El arte de la radiestesia es tan antiguo como la historia del hombre. Tenemos constancia de pozos realizados en la Península Ibérica en la Edad del Bronce, como el localizado en Motilla del Azuer (Ciudad Real), para cuya búsqueda la comunidad contaba con los conocimientos de los brujos, chamanes o sabios de la tribu.
Aunque no existe constancia de los útiles empleados por estos últimos, no dudamos de su capacidad de detectar energías que emanan de la tierra. Además de los pozos, podemos fijarnos en la ubicación de algunos monumentos megalíticos, como dólmenes o menhires, en los que las fuerzas ejercidas sobre las varillas o péndulos tienen gran relevancia. Un pequeño ejemplo lo encontramos en el llamado dolmen de Moruxosa en Friol (Lugo), del que hablaremos en otro artículo del blog.
Ya en la época romana, según diversos historiadores, encontramos a los llamados «portadores de varillas», cuya función era descubrir el agua, especialmente para beber, pero que también encontraron múltiples manantiales minerales y termales.
En la edad media, la figura del zahorí queda prácticamente extinta, debido a la gran represión ejercida hacia los mismos al tomarlos por brujos, hechiceros o seguidores del demonio. La persecución fue especialmente cruenta en la época de la Santa Inquisición, en la que el trabajar con fuerzas desconocidas podía acarrear penas como la muerte en la hoguera.
Es a partir del siglo XVII cuando la figura del zahorí vuelve a tomar fuerza y la radiestesia comienza a ser analizada por físicos y estudiosos de los «cuerpos radiantes», tales como el abate de Vallemont, Chevreuil o de Briche.

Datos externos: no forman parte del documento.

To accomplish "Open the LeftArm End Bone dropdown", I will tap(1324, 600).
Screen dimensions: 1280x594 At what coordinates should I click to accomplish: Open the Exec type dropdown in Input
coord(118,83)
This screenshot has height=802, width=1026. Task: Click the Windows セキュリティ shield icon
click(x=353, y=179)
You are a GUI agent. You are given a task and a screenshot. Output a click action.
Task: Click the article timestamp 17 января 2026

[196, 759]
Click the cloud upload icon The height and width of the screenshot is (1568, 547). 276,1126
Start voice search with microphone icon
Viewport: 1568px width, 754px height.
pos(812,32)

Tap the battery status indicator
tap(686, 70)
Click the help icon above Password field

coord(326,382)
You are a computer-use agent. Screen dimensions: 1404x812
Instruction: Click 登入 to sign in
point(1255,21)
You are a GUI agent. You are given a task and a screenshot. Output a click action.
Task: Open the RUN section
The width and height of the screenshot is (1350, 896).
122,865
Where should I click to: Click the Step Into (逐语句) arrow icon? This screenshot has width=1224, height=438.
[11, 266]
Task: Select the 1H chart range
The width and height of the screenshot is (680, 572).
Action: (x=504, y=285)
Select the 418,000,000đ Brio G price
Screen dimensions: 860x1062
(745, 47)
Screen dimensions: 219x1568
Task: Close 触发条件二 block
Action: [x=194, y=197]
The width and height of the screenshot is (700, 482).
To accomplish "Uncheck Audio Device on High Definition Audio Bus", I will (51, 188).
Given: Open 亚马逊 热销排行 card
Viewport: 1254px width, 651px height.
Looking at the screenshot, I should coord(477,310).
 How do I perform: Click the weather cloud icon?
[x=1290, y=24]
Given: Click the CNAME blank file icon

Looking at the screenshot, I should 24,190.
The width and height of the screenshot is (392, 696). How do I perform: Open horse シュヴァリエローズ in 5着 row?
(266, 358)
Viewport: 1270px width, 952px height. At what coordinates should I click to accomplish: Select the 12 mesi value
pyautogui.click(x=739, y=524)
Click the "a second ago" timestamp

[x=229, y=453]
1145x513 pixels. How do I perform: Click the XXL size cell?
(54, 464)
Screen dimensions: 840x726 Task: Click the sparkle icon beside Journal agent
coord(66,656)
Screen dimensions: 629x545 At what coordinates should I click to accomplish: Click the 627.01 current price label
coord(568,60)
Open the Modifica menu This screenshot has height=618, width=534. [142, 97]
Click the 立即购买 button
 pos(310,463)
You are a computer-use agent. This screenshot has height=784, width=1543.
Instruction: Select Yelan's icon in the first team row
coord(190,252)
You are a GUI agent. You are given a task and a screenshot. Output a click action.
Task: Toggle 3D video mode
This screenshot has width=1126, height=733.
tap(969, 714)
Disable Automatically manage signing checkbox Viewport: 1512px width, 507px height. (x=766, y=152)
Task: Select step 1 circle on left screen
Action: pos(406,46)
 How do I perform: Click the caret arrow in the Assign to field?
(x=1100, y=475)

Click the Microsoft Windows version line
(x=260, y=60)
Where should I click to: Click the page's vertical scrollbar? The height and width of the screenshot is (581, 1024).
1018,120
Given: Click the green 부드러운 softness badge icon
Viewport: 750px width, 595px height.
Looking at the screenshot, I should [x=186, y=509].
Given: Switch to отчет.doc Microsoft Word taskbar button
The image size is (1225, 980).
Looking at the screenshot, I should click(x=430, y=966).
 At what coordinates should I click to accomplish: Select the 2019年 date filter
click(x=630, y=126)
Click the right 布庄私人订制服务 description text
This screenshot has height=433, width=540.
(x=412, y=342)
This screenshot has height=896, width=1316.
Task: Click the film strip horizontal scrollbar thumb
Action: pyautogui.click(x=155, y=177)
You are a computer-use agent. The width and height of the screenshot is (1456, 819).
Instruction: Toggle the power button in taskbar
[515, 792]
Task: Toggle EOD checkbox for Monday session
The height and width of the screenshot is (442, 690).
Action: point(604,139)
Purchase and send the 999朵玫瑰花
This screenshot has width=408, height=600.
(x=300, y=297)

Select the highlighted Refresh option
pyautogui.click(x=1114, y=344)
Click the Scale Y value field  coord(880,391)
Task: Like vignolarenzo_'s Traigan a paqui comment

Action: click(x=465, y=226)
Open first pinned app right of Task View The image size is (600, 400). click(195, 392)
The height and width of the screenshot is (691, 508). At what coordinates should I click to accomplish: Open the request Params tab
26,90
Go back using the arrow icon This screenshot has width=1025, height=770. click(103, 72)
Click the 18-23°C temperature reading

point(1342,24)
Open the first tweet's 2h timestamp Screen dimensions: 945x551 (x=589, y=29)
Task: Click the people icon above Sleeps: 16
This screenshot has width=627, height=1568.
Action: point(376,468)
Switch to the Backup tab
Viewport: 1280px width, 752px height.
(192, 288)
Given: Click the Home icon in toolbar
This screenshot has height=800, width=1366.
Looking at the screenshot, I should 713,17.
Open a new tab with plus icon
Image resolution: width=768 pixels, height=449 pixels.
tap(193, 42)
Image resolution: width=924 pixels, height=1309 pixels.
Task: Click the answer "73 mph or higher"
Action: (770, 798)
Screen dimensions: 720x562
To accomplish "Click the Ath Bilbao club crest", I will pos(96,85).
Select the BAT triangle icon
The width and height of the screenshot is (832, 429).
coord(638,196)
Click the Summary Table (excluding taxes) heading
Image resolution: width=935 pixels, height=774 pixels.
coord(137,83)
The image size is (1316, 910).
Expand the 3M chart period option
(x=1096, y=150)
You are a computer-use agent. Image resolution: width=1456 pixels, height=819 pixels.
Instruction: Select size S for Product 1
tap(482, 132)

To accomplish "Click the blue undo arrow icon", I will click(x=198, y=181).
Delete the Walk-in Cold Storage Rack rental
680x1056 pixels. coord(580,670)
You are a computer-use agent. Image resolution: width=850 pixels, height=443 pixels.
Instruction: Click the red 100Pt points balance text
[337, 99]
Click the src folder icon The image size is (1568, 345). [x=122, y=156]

Sin embargo, no es hasta la segunda década del siglo XX cuando el arte de los zahoríes toma el nombre de radiestesia. El abad Bouly da nombre a esta actividad, denominando radiestesia a los movimientos de la varilla o péndulo como amplificación de las radiaciones emitidas por los cuerpos prospectados, desvelados por la sensibilidad del operador.